Le armi rappresentano solo una delle numerose categorie di oggetti presenti in UnEpic. Ogni volta che si elimina un nemico, infatti, è possibile raccogliere materiale di diverso tipo che variano dai resti di nemici (Ali di pipistrello rende l’idea) a essenze magiche destinate poi alla rivendita oppure alla creazione di pozioni, incluse soprattutto quelle per il ripristino dell’energia vitale. Questo tipo di soluzione non rischierà di riempire il nostro inventario di inutili cianfrusaglie che resteranno a prendere la polvere li senza essere usati o venduti per poche monete dal negozio di “fiducia” prima di una quest o di un boss, anche perché in assenza di oggetti per la creazione di pozioni per il recupero dalle ferite diventa davvero troppo facile incappare nel classico GAME OVER. Quest’ultimo non viene applicato dal gioco in modo spietato, ma la situazione in cui ci si trova risulta ugualmente scomoda perché senza pozioni diventa davvero difficile andare avanti, e dunque si finisce per ricorrere all’anello che ci teletrasporta nel luogo dove possiamo salvare e ripristinare l’energia, per poi rifare a piedi il percorso che ci separa dalla quest attiva. Si tratta senza dubbio di scelte di design che richiamano a un approccio “vecchia scuola” , che da un lato risulta frustrante ma dall’altro produce gran soddisfazione quando portiamo a termine una missione con successo. Il tutto si ama o si odia, a seconda della propria sensibilità e delle proprie aspettative, come sempre accade di fronte a produzioni controverse.
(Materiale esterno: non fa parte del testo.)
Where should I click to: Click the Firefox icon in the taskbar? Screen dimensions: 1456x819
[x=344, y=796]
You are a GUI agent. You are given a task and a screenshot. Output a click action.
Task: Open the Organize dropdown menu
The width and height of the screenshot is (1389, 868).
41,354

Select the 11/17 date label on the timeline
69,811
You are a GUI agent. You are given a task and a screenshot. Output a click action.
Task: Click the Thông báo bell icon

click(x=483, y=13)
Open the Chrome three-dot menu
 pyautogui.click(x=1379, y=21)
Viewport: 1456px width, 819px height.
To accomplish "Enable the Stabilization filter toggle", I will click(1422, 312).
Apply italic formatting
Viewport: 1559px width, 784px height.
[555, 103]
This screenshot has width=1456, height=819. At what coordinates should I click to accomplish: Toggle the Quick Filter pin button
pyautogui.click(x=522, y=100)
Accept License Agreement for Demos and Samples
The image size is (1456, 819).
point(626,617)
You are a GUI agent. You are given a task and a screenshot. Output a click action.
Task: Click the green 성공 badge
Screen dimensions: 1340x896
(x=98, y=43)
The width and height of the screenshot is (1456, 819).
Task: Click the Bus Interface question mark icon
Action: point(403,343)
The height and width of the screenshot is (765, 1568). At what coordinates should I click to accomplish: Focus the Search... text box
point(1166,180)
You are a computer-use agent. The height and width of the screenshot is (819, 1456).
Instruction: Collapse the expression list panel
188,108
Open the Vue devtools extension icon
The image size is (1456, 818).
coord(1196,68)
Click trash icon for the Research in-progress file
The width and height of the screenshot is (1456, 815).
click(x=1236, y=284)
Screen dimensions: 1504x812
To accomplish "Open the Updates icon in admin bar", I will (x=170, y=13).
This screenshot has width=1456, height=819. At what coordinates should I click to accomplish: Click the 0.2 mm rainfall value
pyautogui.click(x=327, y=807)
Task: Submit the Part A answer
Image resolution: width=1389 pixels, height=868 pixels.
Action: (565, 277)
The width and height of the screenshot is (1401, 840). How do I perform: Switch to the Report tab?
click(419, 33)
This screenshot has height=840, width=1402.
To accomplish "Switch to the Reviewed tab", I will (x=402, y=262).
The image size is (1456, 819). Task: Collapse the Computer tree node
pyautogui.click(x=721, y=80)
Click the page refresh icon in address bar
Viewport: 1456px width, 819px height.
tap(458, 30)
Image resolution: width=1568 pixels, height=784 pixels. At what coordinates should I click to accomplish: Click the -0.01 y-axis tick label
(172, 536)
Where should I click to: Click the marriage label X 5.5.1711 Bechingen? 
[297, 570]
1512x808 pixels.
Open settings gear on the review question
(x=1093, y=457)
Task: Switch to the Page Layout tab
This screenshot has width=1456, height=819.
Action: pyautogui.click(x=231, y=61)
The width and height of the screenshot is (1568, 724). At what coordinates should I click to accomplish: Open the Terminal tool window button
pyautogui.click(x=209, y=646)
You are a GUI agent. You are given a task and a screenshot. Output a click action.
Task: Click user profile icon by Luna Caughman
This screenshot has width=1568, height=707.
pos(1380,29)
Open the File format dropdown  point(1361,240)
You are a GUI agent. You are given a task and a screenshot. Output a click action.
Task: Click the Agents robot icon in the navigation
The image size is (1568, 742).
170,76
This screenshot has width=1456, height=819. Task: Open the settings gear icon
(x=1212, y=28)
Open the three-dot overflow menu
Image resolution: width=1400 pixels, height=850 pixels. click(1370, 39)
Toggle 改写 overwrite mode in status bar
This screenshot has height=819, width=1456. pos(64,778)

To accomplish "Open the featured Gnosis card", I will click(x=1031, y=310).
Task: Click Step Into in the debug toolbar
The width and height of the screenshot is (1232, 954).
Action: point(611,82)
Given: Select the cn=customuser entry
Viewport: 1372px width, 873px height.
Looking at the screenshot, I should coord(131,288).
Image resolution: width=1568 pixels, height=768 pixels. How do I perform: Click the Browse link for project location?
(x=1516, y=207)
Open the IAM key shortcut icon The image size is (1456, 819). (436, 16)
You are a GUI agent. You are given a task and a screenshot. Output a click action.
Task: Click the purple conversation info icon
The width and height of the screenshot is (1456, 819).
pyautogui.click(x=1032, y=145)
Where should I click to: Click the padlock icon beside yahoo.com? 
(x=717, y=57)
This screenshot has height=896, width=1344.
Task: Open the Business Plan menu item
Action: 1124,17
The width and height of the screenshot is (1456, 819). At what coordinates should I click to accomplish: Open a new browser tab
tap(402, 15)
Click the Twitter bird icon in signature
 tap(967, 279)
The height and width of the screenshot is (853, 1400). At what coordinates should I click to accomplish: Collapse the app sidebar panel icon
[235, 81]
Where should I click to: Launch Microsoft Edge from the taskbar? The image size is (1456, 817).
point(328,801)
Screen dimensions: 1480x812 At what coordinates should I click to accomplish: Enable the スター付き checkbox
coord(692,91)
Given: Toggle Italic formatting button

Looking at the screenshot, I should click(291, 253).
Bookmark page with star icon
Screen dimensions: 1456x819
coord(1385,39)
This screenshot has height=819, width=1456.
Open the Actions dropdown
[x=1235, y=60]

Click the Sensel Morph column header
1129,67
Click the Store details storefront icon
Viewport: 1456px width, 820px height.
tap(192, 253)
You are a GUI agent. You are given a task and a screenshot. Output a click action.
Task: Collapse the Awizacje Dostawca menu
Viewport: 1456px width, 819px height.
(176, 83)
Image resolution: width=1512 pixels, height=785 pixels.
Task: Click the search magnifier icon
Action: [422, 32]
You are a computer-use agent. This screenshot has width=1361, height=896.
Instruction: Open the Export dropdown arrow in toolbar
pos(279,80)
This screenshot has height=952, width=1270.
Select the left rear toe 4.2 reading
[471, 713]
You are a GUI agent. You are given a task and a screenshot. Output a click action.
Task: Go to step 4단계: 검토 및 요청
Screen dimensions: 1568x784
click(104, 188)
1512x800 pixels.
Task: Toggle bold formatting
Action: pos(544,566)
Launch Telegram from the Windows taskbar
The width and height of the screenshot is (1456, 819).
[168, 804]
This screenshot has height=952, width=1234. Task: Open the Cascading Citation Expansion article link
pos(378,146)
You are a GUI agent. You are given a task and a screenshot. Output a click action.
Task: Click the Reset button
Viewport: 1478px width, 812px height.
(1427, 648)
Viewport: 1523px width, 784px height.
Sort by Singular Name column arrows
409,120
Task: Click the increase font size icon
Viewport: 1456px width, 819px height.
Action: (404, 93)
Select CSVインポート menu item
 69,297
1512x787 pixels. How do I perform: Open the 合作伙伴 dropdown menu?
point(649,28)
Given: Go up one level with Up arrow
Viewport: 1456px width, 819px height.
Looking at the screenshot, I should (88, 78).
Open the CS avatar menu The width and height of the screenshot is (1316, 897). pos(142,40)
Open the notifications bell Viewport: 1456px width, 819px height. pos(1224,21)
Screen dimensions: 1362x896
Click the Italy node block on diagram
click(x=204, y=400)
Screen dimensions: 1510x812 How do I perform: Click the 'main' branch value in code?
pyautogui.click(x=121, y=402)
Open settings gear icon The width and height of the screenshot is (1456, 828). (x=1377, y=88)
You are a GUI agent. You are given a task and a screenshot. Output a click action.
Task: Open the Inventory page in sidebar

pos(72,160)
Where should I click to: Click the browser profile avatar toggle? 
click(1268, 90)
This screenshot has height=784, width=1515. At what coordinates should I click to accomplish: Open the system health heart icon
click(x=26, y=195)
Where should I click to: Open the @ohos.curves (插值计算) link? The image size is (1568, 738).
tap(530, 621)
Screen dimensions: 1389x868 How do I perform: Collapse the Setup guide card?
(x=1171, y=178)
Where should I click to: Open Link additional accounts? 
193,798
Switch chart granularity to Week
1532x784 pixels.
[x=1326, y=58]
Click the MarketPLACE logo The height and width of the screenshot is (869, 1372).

Sul fronte della comparto grafico non c’è poi molto da dire: UnEpic è dotato di una grafica molto elementare come i vecchi giochi del Commodore 64, che sembrano immagini in formato bitmap, con animazioni fluide e una buona atmosfera generale, soprattutto grazie all’idea delle torce con cui bisogna interagire in ogni stanza e che, una volta accese tutte, illuminano completamente l’area, svelando eventuali forzieri da aprire, casse da distruggere e nemici da affrontare.

UnEpic3

In Conclusione

Questo gioco o lo ami o lo odi, non esistono mezze misure. Per i più “anzianotti e nostalgifag” rappresenta un tuffo nel passato dei loro esordi e di quelli delle vecchie console con le quali si passavano le ore di interi pomeriggi post-studio, ma per la nuova generazione si tratta di un tuffo nel passato che si può risparmiare ed evitare. Il gioco unisce una trama “leggera” ma ben scritta ad un gameplay vecchio stile che non sempre viene per nuocere. Il gioco può essere provato tramite Demo prima dell’acquisto, quindi se siete interessati provatelo liberamente.